Another issue I see with granting priority to the symbolic is that earthly reality (as opposed to archetypal reality) comes to be associated with that which is deemed to be problematic: ego‐consciousness, pathology, neurosis, lack of soul, etc. Working at the Demeter level of experience, the ego is dismissed as “the great literalist, positivist, realist” (Hillman, 1979, p. 64). Psyche, on the other hand, is placed firmly in chthonic depths of the archetypal realm, separated from the upper world, the world of ordinary events.

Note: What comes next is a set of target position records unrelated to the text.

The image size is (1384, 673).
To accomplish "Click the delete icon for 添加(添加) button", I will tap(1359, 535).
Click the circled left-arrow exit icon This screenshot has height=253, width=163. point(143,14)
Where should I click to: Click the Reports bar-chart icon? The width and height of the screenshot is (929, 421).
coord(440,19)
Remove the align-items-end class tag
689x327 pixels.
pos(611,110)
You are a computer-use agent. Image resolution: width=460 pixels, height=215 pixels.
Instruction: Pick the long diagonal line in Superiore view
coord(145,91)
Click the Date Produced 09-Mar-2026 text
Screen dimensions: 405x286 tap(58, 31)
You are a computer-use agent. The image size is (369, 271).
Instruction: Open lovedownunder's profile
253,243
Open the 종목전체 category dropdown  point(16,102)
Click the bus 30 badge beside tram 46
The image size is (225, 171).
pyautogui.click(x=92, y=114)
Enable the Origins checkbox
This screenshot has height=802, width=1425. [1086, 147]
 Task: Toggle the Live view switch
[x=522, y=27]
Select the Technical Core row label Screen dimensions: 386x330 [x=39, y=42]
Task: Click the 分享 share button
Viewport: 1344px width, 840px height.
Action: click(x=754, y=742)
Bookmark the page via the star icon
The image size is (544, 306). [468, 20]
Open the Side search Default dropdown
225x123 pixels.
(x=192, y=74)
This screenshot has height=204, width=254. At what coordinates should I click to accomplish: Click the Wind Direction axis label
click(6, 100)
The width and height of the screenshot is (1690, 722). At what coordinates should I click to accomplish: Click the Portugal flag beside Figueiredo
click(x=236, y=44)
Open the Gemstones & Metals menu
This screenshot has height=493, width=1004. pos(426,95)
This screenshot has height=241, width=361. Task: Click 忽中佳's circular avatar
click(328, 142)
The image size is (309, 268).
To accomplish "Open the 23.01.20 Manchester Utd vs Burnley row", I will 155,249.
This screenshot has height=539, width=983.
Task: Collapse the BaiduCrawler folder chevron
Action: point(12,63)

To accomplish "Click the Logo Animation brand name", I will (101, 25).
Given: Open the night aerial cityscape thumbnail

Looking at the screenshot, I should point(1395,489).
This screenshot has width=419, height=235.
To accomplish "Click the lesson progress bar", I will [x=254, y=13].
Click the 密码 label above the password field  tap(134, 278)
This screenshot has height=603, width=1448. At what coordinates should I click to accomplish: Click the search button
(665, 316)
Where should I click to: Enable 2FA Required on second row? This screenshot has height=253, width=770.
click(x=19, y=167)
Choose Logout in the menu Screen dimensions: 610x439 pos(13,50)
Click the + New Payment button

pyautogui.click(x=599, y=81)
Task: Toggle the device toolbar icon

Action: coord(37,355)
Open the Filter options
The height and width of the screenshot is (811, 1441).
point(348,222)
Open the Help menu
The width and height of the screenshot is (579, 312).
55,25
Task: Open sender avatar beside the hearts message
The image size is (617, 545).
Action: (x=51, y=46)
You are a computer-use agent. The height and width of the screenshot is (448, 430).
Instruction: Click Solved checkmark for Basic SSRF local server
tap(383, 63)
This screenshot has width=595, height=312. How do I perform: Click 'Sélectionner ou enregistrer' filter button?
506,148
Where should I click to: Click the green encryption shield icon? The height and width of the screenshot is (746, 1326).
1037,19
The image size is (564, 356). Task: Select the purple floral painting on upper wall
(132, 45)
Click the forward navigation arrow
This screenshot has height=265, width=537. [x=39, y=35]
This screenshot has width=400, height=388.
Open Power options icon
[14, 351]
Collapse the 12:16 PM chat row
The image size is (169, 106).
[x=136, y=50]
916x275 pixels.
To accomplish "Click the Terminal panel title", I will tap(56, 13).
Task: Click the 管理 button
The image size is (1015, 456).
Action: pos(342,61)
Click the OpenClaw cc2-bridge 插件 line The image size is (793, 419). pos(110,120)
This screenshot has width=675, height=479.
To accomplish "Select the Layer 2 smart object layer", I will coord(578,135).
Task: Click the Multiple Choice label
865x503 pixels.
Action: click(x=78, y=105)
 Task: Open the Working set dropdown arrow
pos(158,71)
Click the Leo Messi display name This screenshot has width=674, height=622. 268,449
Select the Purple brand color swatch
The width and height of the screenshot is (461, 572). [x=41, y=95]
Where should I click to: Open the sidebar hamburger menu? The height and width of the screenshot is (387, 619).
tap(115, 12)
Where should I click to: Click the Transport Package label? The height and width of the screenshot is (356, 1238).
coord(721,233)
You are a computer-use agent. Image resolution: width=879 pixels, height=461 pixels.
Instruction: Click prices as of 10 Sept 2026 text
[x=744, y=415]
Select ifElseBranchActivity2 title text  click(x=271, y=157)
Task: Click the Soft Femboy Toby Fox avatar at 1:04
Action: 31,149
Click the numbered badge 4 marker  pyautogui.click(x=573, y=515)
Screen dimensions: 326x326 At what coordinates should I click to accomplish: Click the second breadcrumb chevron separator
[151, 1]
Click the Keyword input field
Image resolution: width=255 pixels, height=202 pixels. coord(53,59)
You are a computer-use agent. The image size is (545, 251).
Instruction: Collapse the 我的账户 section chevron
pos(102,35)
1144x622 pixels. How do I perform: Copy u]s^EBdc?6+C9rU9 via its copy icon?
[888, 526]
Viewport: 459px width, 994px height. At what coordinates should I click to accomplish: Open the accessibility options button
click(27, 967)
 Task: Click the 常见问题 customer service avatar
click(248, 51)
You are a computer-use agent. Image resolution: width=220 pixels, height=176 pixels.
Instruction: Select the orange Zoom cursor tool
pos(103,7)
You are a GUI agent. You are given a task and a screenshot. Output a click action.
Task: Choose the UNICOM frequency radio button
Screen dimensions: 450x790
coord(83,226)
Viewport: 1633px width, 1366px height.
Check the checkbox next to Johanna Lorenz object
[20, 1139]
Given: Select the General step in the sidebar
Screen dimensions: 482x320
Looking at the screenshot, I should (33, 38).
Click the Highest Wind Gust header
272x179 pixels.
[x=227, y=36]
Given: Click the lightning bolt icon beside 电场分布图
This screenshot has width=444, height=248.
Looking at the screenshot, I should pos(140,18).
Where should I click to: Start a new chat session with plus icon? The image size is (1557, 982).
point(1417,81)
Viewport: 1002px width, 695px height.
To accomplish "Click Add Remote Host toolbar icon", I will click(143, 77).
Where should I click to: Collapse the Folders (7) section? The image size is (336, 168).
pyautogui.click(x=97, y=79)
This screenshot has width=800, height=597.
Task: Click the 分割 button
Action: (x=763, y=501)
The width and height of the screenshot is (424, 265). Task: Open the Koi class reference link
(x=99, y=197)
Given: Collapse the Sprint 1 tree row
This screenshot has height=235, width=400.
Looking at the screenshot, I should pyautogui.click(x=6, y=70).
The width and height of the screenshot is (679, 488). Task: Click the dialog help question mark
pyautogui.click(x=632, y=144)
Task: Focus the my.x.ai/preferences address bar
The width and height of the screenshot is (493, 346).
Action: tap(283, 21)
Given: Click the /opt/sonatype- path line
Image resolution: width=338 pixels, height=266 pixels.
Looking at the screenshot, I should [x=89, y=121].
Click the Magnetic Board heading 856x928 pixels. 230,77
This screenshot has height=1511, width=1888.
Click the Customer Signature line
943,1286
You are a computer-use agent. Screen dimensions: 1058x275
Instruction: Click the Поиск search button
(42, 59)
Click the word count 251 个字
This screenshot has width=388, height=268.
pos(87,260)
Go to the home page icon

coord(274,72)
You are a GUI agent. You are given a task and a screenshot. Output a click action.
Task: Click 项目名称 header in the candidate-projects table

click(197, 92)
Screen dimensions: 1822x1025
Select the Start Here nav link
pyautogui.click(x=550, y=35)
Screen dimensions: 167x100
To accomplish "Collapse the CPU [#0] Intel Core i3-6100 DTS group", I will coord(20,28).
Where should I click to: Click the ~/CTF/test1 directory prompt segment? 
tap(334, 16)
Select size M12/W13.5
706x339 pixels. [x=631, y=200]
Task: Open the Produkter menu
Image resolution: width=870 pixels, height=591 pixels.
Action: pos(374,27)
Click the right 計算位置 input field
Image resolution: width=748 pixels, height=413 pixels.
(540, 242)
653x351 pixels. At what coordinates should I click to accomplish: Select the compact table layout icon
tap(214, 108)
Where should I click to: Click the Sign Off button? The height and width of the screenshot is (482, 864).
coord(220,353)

One can argue that, when overplayed, this Jungian focus on symbolic‐archetypal themes could easily veer into what Polly Young‐Eisendrath calls the “Jungian folly”: a tendency to “swim around in the world of archetypal imagery,” stressing the “restorative aspect of unconscious reality” (2013, p. 209). 4 Jung, himself prone to this kind of folly, intuited the risk of his own psychology losing the grip on the everyday facts of life. He clearly saw this danger reflected in Plato, whose life Jung criticised for lacking earthly grounding. “What sort of philosophy would Plato have produced had he been his own house‐slave?”, Jung asks (1948, para. 264). Ironically, Jung’s critique of Plato’s detachment from reality mirrored his own tendency to downplay the significance of the mundane and the material.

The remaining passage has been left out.